9 of 10 people found the following review helpful
Another one that comes and goes...
, 7 Oct. 2012
This review is from: Lohengrin (Audio CD)
Now, contrary to what some readers might think, writing a bad review on a new Wagner opera set is not something that this writer particularly enjoys doing. On the contrary, I was very excited when the Janowski-RSB cycle was announced - and really looking forward to every issue through 2011, 2012 and 2013 - it felt a little bit like watching a Flash Gordon serial in the 1930s and being impressed by the nail-biting cliffhanger at the end of every episode. Alas....

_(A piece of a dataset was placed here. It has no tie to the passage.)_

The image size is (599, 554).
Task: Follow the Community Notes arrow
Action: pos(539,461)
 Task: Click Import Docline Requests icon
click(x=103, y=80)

After a good "Fliegende Holländer", a truly magic "Parsifal" but a completely unnecessary "Meistersinger", this Lohengrin confirms the current limitations of recording "soundtrack-only" Wagner operas. Because the voices are in short supply and because a lot of careers now seem to be built on short term celebrity (one cryingly obvious example here), directors have to be even more imaginative (in the best or worst sense of the word) to draw attention to a performance that would have have otherwise lost the audience's interest after twenty minutes.

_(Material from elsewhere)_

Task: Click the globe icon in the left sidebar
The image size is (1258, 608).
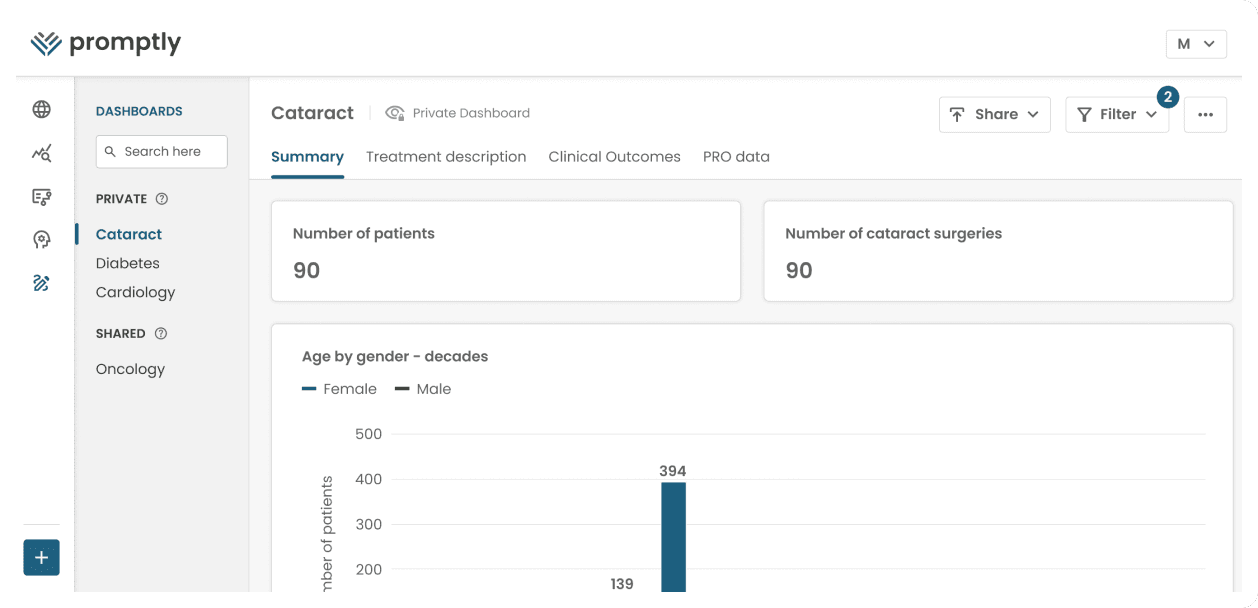Action: pyautogui.click(x=41, y=108)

Let's stop beating around the bush: the Act I of this Lohengrin is disastrous. The way the strings emerge from the orchestra in the first bars is truly magical but after that I didn't particularly find the orchestra extremely focused or extremely involved for that matter. Janowski, much more inspired by father than by son, goes through the motions without a lot of belief. Markus Brück is an indifferent Herald, Günther Groissböck a nice-to-hear King Heinrich but with some top notes problems. As for Annette Dasch, she is the one cast member who made me very angry. Could someone managing the interests of this lovely singer (beautiful Aminta in a performance of Il Re Pastore that enraptured me in the DVD of this opera at Salzburg in the M22 collection) tell her that she should never have been advised to sing Elsa? the instrument is tenuous - of course the notes are there but they are pushed, prepared a bit too much and forced upon an instrument that wasn't meant to sing them. The second aria finds Frau Dasch on the verge of breaking point. I am really concerned about what will happen to this lovely voice in the future - but then I guess, who cares about singers' health nowadays?
When Klaus Florian Vogt started with his "Nun sei bedannkt", I was very moved, He sounded saintly, taped in this Berlin Philharmonic Hall halo and sounding more religious than the Pope, but again the instrument is way too small for the part and this gets a bit embarrassing very early on.

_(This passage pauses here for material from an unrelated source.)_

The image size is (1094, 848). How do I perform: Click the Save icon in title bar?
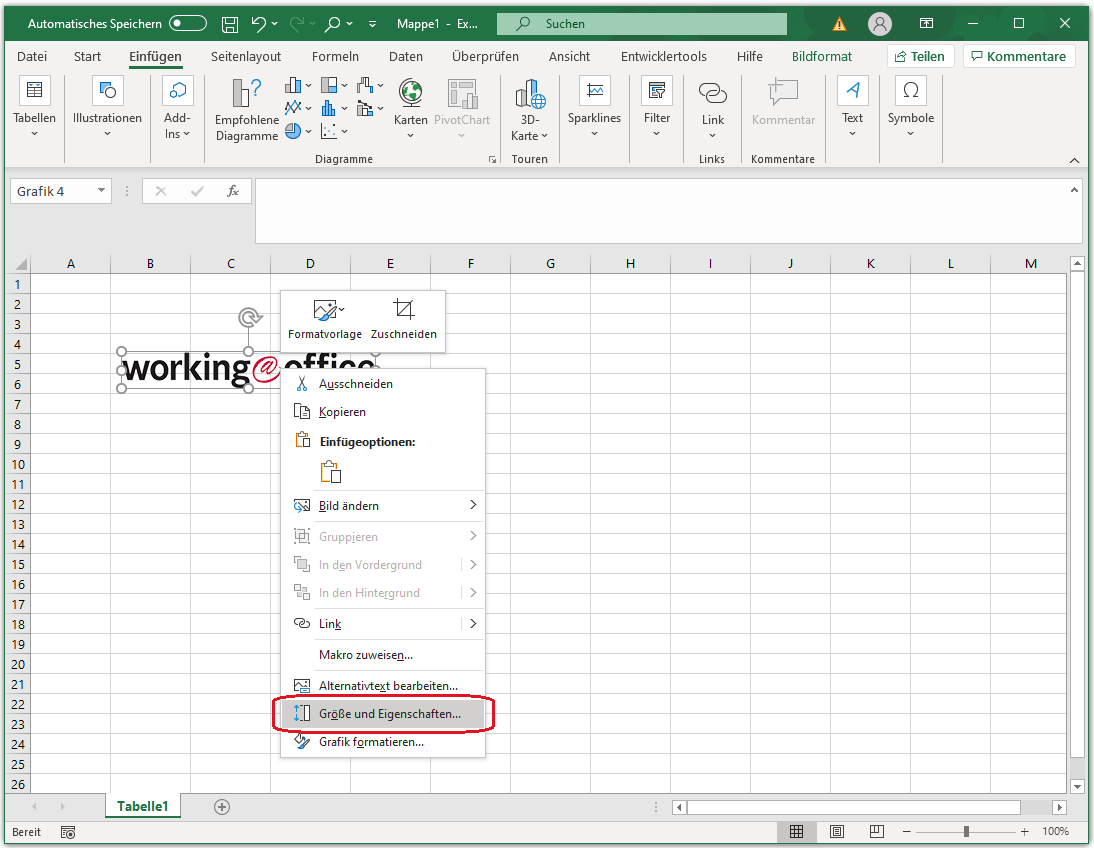(230, 23)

No such concern for Susanne Resmark, going like a canon on every note of Ortrud, sometimes off pitch. As for Grochowski as Telramund, he shouldn't worry too much: only Schorr and Fischer-Dieskau have been able to sing Telramund properly over the last 76 years.
After Act I, Janowski must have gone to the changing room and tell his forces to start playing music properly since they were 0:3 at half-time. There is undoubtedly progress in terms of commitment and intepretative intensity in Acts II and III (which saves this recording for just being a "2-star" rating) but this Lohengrin should never have been released. I am now totally panicky about this Pentatone cycle since what is left to be released are the most difficult operas to cast: Tristan, Tannhäuser and the Ring.
Neddless to say after this ordeal, I needed a glass of whisky, which I drank listening to my Kempe recording. I know that there must be something wrong about me...but is it only me?